Induced triggered activity in isolated rat cardiac cells by incorporation of a stretch activated conductance

Stretch of the myocardium, sympathetic activity and oxidative stress have been implicated as substrates for cardiac arrhythmias. We adapted our coupling clamp circuit so that a model ionic current that represents stretch-activated channels (SACs) was injected into an isolated rat cardiac cell in real time. This current was calculated as I_SAC=G_SAC*(V_m-E_SAC), where G_SAC and E_SAC are the stretch-activated conductance and reversal potential and V_m is the membrane potential.
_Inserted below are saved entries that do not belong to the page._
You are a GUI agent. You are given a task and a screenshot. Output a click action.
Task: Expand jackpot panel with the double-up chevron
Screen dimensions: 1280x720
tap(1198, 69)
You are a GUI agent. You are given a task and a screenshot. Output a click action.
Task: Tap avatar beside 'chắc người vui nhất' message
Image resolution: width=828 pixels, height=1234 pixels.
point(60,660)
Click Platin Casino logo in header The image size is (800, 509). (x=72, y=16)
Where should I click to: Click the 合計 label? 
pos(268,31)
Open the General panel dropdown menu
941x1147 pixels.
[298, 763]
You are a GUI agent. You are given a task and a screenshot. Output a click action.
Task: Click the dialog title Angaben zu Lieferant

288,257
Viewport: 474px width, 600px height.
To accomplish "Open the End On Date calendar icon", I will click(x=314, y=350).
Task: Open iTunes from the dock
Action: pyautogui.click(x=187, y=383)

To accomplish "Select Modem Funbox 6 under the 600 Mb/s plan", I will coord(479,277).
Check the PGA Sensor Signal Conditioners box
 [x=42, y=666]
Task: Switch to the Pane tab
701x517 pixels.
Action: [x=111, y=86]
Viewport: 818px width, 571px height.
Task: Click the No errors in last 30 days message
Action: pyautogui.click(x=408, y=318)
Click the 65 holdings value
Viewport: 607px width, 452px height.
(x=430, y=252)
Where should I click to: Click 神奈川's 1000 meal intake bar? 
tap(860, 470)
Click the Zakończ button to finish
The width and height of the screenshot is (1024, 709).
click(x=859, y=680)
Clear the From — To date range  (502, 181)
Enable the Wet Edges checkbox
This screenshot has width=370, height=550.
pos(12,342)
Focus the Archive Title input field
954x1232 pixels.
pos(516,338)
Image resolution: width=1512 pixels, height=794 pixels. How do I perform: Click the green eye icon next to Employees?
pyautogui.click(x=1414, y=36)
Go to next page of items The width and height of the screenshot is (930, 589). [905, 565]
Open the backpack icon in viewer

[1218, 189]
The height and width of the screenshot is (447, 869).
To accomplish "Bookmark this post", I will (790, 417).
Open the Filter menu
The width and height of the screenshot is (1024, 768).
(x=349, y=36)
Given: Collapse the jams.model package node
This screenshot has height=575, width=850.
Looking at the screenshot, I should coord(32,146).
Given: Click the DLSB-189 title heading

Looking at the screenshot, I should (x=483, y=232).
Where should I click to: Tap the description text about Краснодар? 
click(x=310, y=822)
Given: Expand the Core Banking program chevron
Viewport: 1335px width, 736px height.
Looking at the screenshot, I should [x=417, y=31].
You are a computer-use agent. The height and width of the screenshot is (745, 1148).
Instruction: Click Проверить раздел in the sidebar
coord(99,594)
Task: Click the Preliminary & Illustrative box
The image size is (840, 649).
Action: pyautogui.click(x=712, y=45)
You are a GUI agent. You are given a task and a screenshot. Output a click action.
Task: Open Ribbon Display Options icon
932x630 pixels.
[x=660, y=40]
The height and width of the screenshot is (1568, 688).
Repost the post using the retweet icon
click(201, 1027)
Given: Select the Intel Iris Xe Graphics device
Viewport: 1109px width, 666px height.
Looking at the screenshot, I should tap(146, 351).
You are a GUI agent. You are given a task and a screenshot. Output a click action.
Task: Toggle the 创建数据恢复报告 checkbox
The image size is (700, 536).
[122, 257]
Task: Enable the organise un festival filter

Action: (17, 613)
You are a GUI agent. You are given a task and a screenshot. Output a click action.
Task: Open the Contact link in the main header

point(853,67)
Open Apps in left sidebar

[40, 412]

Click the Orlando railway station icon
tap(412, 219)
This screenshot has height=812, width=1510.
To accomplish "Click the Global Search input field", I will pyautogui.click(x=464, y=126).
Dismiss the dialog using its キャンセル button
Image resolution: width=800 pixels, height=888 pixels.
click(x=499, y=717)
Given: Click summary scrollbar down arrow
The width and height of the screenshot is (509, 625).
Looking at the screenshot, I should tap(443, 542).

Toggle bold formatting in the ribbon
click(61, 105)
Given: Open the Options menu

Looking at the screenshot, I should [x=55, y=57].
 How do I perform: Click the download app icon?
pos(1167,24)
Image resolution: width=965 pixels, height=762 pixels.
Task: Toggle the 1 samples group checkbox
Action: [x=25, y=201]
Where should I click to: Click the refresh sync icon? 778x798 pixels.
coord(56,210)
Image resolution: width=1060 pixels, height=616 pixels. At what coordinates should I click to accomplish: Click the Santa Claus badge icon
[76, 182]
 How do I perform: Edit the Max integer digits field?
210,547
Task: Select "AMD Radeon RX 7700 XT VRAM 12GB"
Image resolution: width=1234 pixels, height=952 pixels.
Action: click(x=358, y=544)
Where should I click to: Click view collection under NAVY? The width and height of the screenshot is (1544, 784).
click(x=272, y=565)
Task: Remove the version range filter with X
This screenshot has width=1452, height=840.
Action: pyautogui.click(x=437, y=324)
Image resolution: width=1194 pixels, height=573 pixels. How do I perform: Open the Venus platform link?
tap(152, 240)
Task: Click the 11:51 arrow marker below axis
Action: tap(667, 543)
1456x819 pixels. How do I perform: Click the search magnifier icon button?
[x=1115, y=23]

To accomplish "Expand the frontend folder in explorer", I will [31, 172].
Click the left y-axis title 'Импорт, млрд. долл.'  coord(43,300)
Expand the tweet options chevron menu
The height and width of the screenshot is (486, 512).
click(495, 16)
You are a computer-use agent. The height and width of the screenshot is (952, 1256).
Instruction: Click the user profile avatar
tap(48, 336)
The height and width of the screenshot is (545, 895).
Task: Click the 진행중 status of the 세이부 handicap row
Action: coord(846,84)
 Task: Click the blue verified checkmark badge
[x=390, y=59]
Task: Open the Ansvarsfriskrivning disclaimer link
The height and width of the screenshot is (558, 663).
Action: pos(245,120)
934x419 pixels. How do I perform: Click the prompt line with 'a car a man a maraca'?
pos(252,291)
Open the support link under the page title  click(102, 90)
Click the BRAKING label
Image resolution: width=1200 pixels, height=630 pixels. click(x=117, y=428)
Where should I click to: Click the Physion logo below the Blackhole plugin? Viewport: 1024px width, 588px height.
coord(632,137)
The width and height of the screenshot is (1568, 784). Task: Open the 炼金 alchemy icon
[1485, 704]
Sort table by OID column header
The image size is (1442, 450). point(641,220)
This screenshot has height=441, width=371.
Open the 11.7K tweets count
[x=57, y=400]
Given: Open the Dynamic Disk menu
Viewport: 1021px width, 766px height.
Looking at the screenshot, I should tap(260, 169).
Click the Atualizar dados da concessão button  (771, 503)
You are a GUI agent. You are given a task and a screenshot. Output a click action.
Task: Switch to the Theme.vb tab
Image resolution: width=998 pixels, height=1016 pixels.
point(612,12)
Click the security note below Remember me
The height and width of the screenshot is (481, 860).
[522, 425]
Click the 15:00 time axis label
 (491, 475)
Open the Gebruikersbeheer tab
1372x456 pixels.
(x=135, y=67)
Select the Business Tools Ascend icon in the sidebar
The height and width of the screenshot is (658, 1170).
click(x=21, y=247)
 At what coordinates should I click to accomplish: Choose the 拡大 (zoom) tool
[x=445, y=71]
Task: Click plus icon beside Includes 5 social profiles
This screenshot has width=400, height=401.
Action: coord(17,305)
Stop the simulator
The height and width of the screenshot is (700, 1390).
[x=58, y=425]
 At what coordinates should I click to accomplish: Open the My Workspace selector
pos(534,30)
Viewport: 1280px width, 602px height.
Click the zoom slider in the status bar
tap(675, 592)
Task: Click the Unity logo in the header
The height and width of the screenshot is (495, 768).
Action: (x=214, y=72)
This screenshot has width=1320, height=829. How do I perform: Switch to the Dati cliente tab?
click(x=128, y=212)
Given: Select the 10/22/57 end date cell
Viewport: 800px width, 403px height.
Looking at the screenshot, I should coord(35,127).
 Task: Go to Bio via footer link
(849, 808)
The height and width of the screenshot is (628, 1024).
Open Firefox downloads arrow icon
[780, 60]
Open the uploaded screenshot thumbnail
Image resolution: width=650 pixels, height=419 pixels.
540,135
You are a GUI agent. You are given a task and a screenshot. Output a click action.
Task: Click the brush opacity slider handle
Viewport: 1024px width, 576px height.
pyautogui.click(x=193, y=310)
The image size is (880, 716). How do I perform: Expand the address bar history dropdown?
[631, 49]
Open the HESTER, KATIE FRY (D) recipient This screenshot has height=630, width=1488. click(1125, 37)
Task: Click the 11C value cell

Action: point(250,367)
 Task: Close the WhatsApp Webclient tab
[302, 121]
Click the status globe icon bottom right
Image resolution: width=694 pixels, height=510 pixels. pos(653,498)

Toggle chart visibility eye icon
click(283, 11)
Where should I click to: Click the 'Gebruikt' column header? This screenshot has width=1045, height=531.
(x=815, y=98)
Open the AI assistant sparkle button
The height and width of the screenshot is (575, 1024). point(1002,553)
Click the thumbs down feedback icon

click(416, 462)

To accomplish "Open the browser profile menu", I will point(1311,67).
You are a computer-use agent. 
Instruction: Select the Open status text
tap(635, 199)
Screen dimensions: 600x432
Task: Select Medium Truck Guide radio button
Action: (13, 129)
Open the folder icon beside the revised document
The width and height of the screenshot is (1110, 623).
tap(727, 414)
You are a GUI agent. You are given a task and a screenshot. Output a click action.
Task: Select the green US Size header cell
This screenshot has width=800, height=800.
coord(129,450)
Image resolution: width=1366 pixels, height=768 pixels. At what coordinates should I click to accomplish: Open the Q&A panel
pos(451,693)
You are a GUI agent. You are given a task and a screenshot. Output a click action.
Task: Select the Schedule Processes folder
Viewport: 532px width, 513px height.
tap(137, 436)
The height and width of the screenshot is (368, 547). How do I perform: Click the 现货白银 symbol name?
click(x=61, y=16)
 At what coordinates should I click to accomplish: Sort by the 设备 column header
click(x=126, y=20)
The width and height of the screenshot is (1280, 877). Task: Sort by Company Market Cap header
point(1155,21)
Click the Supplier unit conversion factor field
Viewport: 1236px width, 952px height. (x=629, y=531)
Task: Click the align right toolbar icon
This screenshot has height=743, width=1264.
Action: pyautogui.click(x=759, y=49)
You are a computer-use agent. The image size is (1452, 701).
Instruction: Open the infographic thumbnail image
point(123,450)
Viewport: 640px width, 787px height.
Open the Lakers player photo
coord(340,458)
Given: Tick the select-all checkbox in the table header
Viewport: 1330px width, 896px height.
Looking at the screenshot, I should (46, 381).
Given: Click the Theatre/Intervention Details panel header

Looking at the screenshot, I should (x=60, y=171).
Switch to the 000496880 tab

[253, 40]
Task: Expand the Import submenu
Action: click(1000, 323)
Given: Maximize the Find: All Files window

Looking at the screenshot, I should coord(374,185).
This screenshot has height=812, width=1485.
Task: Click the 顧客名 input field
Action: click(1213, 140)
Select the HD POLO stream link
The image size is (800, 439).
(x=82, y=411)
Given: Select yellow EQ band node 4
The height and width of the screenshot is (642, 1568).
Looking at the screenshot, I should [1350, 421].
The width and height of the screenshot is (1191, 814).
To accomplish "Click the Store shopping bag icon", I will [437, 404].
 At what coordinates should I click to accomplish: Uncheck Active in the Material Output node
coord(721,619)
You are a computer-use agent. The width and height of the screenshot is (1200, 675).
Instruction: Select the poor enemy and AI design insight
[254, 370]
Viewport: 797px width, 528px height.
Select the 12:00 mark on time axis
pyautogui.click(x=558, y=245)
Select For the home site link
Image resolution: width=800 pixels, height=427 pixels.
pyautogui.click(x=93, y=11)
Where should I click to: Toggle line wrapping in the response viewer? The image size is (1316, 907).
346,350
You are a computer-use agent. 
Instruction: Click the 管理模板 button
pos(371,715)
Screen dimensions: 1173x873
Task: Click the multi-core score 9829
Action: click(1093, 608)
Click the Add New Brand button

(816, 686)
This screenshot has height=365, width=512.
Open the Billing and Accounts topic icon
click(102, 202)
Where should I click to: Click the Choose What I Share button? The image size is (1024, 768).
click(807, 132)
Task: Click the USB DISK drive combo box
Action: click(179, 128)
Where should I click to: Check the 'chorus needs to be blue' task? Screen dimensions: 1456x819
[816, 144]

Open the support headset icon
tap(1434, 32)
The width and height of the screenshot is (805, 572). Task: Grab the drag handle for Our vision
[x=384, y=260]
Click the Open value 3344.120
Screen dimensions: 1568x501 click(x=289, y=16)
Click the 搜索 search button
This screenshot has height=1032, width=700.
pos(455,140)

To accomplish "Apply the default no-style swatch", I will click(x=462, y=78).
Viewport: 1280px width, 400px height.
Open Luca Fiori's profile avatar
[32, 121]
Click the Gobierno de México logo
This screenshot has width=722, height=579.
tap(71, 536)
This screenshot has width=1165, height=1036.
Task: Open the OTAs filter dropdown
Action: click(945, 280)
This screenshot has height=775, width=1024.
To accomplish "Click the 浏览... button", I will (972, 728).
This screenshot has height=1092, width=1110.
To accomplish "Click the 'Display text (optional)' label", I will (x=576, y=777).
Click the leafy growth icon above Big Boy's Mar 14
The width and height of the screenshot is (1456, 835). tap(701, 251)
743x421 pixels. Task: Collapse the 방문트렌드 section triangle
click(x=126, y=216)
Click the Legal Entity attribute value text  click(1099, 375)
In atrial cells, repetitive automaticity was induced by G_SAC of sufficient magnitude. Isoproterenol decreased the value of G_SAC required for automaticity (from 0.55±0.06 nS to 0.33±0.004 nS, p<0.01). Additionally, delayed afterdepolarizations were seen in isoproterenol. In ventricular cells, G_SAC did not produce sustained automaticity, although some transient activity occurred at high levels of G_SAC (6.0±0.4 nS). In 100 μM H₂O₂ solution, the action potential prolonged but did not have early afterdepolarizations (EADs) without G_SAC. The combination of G_SAC and H₂O₂ consistently produced EADS at lower levels of G_SAC (3.2±0.5 nS, n=7, p<0.05). In conclusion, triggered activity can be induced in isolated rat cardiac cells by application of a model of SACs and exposure to sympathetic stimulation or oxidative stress enhances the effects of stretch.